What you should do:
Retype the records from the line containing "You are a computer-use" through the line containing "tap(29, 272)", both lines included. Leave the pictures out of your copy.

Rows from a screen grounding dataset
----------------------------------------

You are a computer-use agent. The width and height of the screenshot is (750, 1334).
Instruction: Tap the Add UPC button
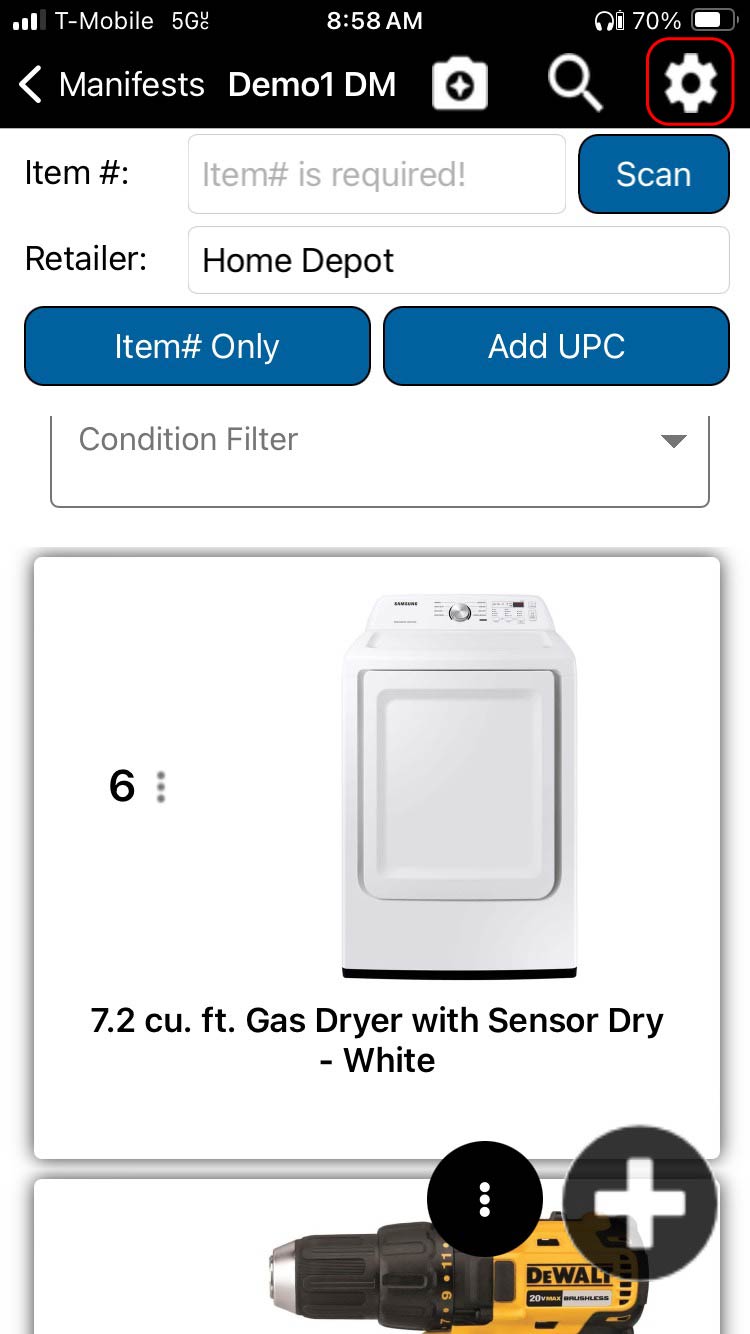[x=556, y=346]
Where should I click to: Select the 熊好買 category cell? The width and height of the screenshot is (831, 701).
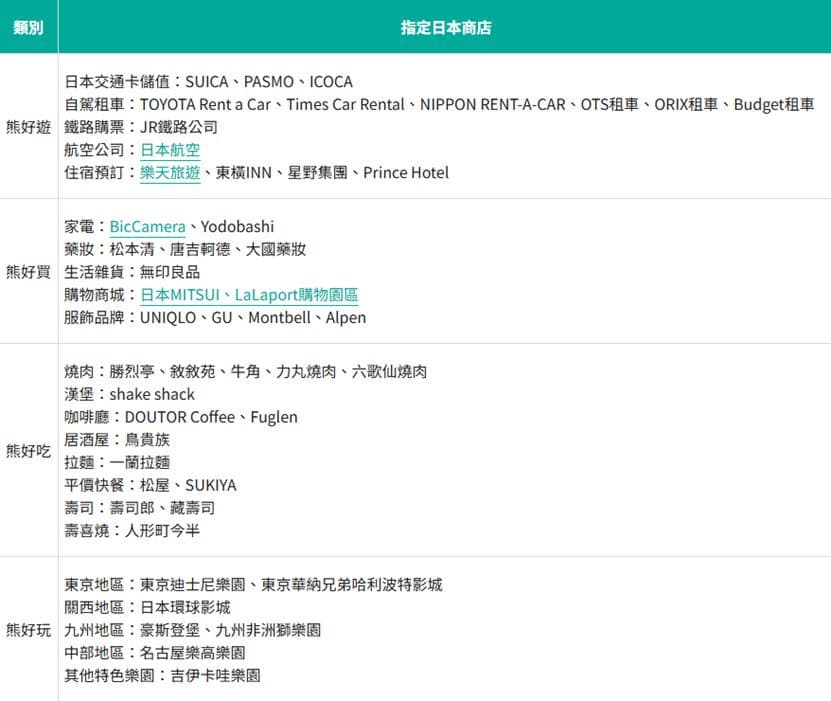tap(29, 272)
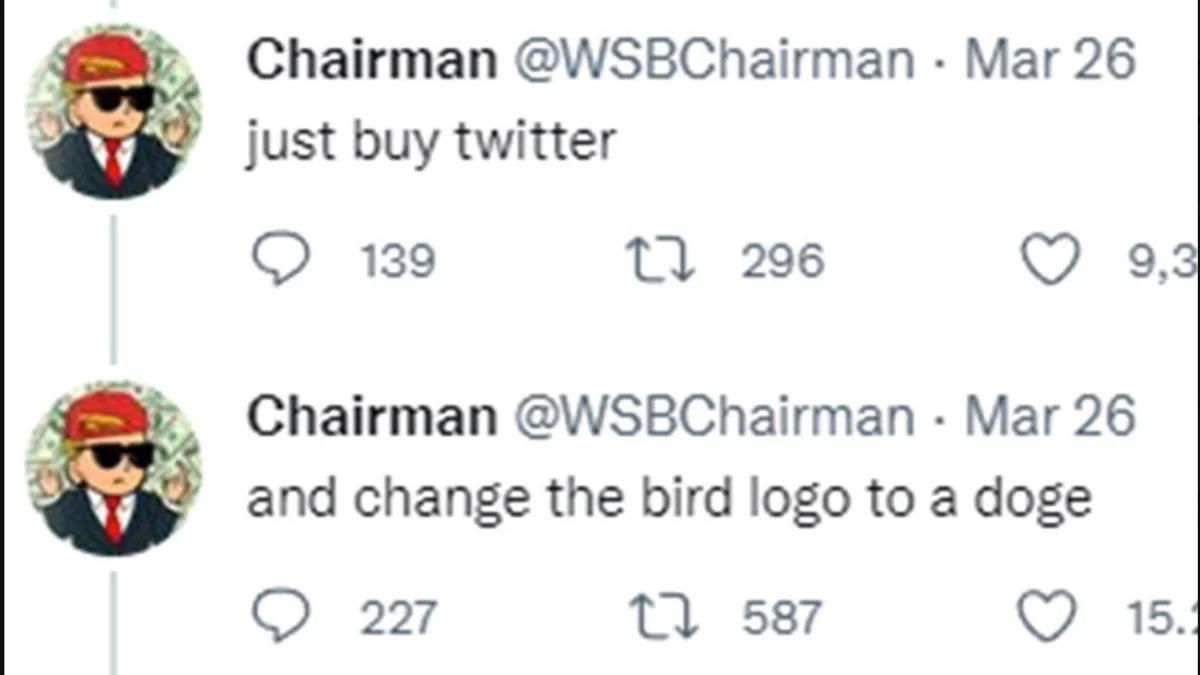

----------------------------------------

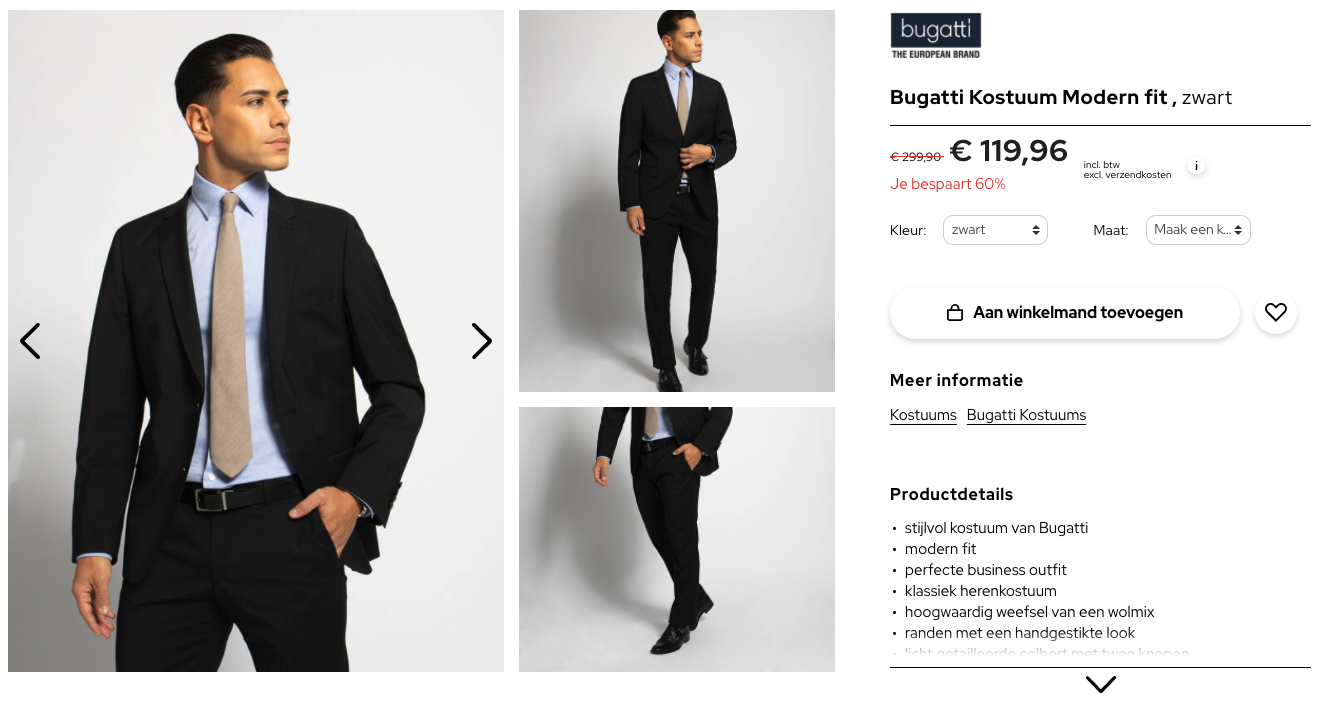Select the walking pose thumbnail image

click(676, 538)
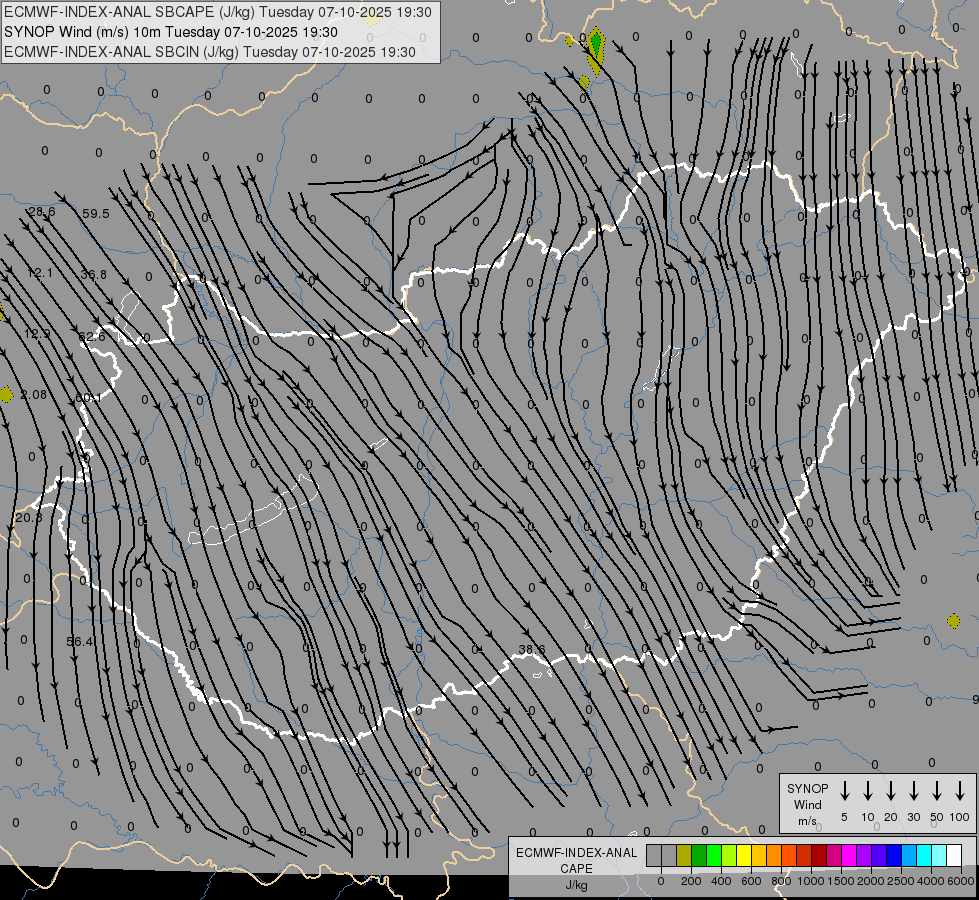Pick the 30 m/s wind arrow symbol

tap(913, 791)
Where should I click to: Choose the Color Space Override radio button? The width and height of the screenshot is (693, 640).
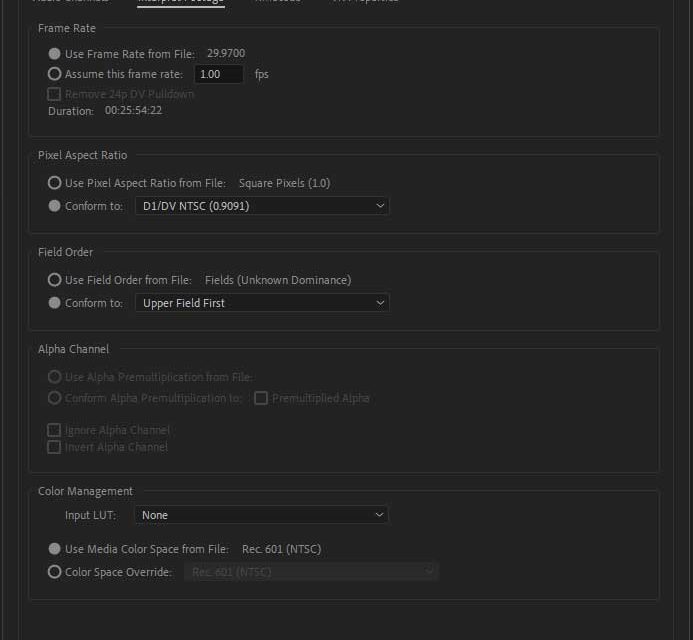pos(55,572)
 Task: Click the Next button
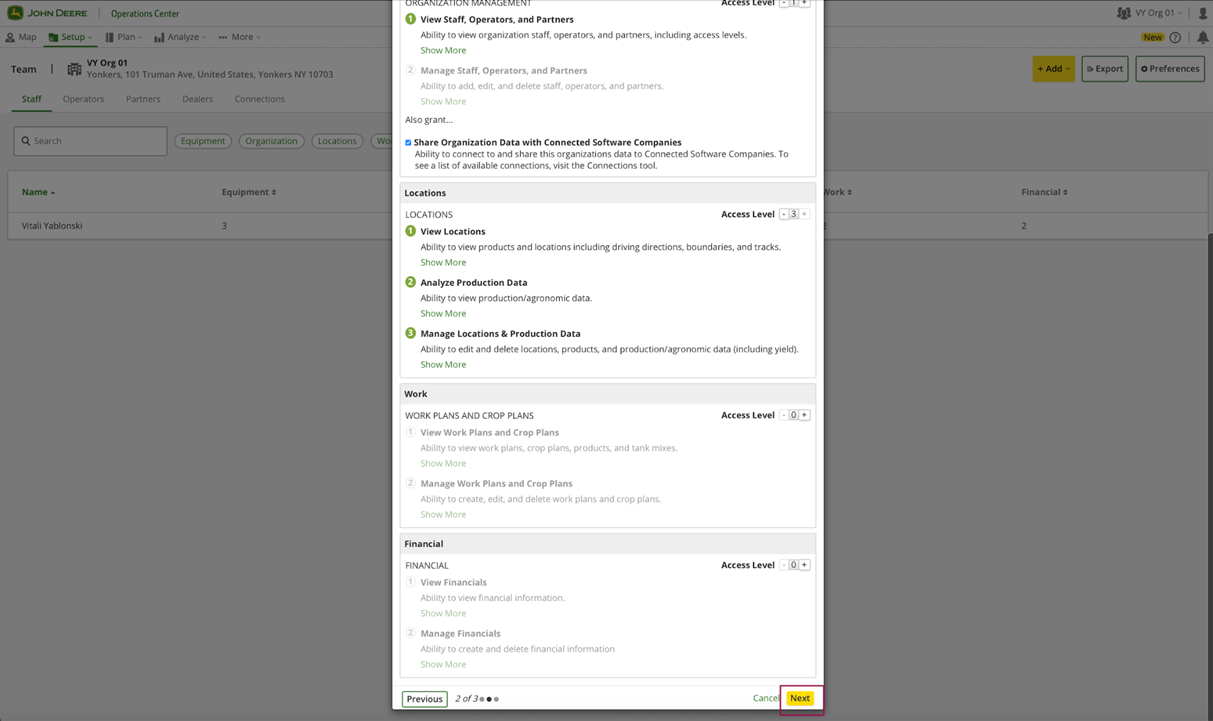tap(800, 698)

----------------------------------------

Result:
You are a computer-use agent. The width and height of the screenshot is (750, 1334).
Instruction: Tap the Add UPC button
[x=556, y=346]
Where should I click to: Select the 熊好買 category cell? The width and height of the screenshot is (831, 701).
tap(29, 272)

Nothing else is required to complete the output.